Bull.  Sure, it's hard to get back into the swing of things as a "returning adult student," which is the charming name they give to folks like me - you know, those of us who embark upon the furthering of our educations at or after the ripe-old age of twenty-five - but I can say with full confidence that I was far better equipped to deal with the responsibility of my college education ten years after graduating high school than I would have been way back when.  I am fully convinced that I am taking far more knowledge with me out of this endeavor than I possibly could have as a kid.  'Cause that's what I was at 20.  A kid.

No one will give you a job without a degree.
Really?  That's funny, 'cause over the last ten years I've only had one real dry spell, and that was during this bitch of a recession that has effectively knocked the whole country on its ass.  There's a lot to be said for skills, people.  And just off the top of my head, I can name at least ten people who went to college, graduated with a degree and a boatload of debt thanks to their student loans, who have not been able to procure jobs in their chosen professions.  These are the people who are now working two or three low-paying jobs to pay off their loans while bitching day in and day out about what a waste it was to go to college.  Oh, and by the time my high school classmates were out of college, I already had at least four years on them in the job field.  You know, the real world?  Where experience counts?  Yeah.  That one.

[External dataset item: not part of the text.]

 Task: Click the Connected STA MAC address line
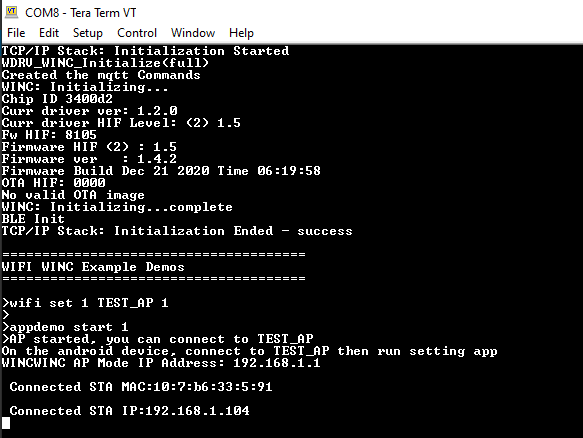pyautogui.click(x=141, y=387)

Do you really want to work for minimum wage for the rest of your life?
Um, no.  Do you?  Again, not really the best argument.  While the people I mentioned in the last point were still in school, I was making money.  Not minimum wage, not millions, but money.  I was doing very well for my age.  By the time many of my friends graduated, I had bought my very own house.  I was running neck-and-neck with my friends' parents in the salary department.  Of course, that particular bubble eventually burst and now I'm back to making a more modest wage, but the fact is that it is possible.

I've never been a big fan of unsolicited advice.  Just like when we're talking about our kids, there are so-called experts all over the place just chomping at the bit to tell us what we should and should not do, waiting around every corner to judge, judge, judge.  But when it comes to me, my family, my life, and my education, I am the only expert, thankyouverymuch.

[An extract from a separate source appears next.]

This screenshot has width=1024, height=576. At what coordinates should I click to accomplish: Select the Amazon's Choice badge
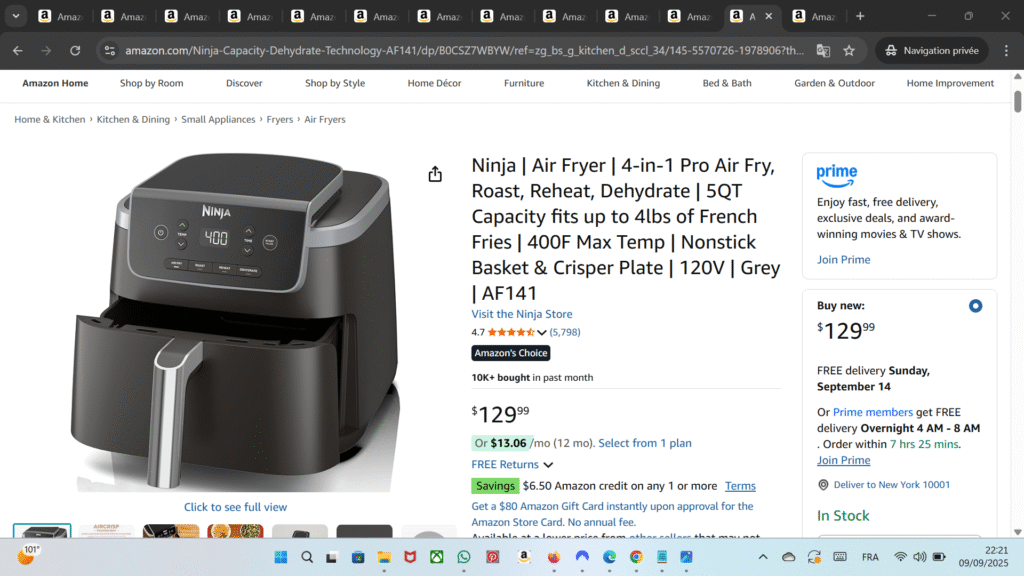[510, 352]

I may not have had all the answers at eighteen, and I'm glad I had the wherewithal to recognize that fact at such a young age.  Instead of prolonging my childhood by moving into some dorm with constant parties, I grew up.  I bought my little yellow house, married my sweetheart, adopted our two bulldogs, and had The Princess.  How could I have known at eighteen that this is where I would be down the line?  I couldn't, and that, my friends, is why I didn't make the decision about what I wanted to do for the rest of my life before it even began.

Wednesday, November 16, 2011

29

Yesterday, I left our little yellow house at 6:20 am to go to work. The Princess was still in bed, snoozing soundly.

I worked the day like normal, heading directly for school when my shift was over.

When I arrived at school, I hightailed it for the testing center, where I spent an hour and a half taking my exit exams.

The moment I finished my exams, I had to drive across campus to my Spanish class, where I had to give an oral presentation for which I was extremely ill-prepared.

There should have been a meal somewhere between work and Spanish, but there just wasn't time.

Finally, something like fourteen hours after I left the house, I pulled into the garage. I couldn't get my stuff out of the car fast enough.

As soon as I walked into the kitchen, the stress of the day melted away. I was home, and my girl catapulted herself into my arms as soon as our eyes met.

The one saving grace of that long, hectic day was my family. I couldn't be happier than when I'm with them. This really is what it's all about.

Twenty-nine days from now, I'm going to walk the walk with a bunch of 20-year-olds and be done with this degree.

And thirty days from now, things are going to slow down considerably. I'm having a hard time remembering what it was like to have a full-time job without the full-time school schedule. Somehow, though, I have a feeling I'll adjust.

Tuesday, November 15, 2011

Escape

It never ceases to amaze me, this range of totally unveiled emotion. Of course, there's a bit of it in every child, but I can't help feeling as though with my girl it's somehow...I don't know...more.

In the span of five minutes, The Princess goes from happy to sad, angry, bored, frustrated, independent, needy, and everything in between. Absolute, unbridled joy is often followed immediately by inconsolable, blubbering, alligator-tear-streaked misery.

Her eyes give her away every time.

One look at that beautiful face, contorted in reaction to some invisible force, eyes pleading for help even though she has no words, is enough to break my heart.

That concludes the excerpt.